Start of Block

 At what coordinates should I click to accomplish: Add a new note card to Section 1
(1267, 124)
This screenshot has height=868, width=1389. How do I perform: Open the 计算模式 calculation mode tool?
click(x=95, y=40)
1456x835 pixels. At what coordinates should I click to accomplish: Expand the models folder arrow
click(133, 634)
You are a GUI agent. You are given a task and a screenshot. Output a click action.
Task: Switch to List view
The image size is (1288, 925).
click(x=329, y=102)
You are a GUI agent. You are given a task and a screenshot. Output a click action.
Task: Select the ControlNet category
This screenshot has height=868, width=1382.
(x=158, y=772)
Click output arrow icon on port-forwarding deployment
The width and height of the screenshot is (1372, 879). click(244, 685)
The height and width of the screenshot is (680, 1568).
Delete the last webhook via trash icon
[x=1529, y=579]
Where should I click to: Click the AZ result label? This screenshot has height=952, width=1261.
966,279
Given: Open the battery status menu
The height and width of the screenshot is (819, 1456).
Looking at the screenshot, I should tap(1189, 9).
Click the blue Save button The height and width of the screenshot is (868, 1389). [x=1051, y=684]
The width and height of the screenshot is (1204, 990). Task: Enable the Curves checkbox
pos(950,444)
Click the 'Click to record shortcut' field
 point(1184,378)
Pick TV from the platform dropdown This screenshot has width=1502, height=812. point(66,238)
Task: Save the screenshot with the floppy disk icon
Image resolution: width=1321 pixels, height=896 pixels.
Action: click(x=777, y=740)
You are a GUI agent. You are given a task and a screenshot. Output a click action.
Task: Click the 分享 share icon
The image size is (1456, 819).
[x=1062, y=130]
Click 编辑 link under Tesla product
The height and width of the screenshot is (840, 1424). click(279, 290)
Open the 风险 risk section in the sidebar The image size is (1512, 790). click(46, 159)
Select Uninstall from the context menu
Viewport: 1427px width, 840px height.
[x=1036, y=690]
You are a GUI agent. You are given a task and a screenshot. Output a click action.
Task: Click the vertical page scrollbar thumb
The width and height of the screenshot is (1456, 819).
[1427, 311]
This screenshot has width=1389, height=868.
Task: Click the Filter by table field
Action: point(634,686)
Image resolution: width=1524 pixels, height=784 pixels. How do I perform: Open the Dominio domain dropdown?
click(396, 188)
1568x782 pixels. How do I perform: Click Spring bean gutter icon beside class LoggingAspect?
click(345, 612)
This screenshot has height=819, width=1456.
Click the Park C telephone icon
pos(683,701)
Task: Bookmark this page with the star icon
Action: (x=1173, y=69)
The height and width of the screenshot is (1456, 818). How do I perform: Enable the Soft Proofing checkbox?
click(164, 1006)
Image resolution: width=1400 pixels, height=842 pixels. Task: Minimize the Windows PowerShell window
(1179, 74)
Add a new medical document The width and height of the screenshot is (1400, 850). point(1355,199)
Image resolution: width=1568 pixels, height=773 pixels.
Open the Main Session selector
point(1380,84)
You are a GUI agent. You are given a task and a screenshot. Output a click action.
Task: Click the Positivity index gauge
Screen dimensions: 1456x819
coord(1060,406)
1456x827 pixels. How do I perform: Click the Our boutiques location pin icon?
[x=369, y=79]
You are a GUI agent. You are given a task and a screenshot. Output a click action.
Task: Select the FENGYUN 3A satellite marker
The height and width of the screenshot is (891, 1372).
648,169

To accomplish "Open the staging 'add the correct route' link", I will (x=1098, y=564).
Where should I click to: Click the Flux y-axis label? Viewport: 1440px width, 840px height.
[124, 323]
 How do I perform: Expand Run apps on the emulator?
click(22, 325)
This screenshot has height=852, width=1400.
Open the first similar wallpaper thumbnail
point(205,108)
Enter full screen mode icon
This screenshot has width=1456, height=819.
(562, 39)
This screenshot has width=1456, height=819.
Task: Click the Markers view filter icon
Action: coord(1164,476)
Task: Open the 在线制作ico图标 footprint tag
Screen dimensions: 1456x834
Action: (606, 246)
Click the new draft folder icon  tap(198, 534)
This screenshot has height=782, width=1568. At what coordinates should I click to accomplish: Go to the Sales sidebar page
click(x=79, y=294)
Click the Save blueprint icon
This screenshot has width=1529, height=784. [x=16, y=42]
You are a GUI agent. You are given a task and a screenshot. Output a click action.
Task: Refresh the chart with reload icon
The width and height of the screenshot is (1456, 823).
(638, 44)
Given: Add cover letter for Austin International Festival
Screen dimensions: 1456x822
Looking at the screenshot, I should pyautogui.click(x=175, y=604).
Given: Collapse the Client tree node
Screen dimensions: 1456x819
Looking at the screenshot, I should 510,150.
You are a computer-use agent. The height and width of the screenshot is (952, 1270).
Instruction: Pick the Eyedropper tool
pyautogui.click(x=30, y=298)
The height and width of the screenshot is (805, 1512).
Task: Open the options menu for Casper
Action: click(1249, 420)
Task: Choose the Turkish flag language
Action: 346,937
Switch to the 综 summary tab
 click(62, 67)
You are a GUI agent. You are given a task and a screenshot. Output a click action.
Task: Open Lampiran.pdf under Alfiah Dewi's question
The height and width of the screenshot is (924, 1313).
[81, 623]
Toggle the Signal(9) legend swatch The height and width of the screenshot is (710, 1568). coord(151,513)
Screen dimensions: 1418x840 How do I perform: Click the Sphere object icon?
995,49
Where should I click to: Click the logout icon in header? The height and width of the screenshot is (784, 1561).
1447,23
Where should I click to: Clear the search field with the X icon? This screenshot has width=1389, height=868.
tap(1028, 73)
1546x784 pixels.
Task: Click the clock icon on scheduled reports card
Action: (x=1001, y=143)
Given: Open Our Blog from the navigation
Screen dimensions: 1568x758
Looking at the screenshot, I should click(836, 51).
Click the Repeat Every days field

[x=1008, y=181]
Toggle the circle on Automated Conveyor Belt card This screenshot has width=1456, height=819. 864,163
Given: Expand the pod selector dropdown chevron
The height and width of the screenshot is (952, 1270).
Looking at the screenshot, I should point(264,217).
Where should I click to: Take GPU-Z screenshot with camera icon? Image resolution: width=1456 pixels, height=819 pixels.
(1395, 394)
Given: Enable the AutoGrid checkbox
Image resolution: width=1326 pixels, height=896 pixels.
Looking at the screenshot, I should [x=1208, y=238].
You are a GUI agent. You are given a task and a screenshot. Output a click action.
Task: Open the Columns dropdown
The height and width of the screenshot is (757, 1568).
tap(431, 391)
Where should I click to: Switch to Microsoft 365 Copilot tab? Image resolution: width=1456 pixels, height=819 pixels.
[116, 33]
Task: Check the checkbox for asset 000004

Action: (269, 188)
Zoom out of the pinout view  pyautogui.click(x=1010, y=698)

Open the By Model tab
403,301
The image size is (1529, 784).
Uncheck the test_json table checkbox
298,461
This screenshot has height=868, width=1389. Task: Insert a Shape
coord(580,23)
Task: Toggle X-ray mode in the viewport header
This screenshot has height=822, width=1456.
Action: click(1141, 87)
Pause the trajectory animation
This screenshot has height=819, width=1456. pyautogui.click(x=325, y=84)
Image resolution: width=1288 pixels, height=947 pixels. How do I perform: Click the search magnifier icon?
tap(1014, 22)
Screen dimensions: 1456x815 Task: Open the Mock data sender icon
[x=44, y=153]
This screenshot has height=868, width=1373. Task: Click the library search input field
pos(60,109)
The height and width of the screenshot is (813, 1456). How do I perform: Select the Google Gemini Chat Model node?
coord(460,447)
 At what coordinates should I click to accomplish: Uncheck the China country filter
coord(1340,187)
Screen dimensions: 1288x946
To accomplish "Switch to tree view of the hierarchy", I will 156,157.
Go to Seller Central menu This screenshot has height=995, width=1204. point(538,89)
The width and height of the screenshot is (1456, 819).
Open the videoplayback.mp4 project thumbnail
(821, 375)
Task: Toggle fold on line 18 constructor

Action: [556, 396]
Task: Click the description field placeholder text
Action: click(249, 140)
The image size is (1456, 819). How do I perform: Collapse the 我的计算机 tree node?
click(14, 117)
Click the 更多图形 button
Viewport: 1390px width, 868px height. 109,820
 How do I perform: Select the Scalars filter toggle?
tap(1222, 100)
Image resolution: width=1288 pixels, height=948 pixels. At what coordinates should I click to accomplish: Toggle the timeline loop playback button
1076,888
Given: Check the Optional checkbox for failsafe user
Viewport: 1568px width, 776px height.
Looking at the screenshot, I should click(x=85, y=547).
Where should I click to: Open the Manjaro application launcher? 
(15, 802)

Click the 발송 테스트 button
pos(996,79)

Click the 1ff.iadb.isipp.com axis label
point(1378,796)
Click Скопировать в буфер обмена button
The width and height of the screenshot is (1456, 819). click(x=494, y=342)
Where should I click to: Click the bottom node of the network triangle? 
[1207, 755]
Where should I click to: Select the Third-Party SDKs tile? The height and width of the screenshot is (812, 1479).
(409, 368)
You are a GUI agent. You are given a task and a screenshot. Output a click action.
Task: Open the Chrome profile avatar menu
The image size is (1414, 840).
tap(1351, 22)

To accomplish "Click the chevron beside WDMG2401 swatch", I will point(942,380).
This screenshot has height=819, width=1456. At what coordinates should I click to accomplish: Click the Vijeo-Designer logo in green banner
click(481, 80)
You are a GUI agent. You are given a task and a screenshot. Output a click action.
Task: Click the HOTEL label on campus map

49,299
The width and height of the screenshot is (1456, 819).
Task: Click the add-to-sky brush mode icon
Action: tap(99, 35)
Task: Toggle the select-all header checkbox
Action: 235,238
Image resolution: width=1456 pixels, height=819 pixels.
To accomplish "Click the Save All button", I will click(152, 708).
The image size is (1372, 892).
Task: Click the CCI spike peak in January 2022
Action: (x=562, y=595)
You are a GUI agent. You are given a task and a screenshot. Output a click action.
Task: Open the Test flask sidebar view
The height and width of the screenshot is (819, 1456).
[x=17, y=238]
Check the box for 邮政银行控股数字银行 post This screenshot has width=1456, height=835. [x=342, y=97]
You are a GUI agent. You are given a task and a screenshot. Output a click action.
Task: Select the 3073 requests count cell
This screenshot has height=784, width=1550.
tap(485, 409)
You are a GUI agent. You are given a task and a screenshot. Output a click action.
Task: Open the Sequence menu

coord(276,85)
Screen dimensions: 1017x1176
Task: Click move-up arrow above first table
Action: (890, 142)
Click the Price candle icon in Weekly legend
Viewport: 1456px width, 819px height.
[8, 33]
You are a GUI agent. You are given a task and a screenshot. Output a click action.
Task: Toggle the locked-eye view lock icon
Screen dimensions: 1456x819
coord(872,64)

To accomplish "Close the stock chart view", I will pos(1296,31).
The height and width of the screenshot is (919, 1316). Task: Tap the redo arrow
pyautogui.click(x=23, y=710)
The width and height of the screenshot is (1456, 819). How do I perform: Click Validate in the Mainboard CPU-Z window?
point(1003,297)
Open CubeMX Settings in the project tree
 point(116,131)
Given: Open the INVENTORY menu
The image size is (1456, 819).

End of Block

Problem details: When a line in the listing has the string "chart" in it, return that line.

Output of the task:
Task: Refresh the chart with reload icon
To accomplish "Close the stock chart view", I will pos(1296,31).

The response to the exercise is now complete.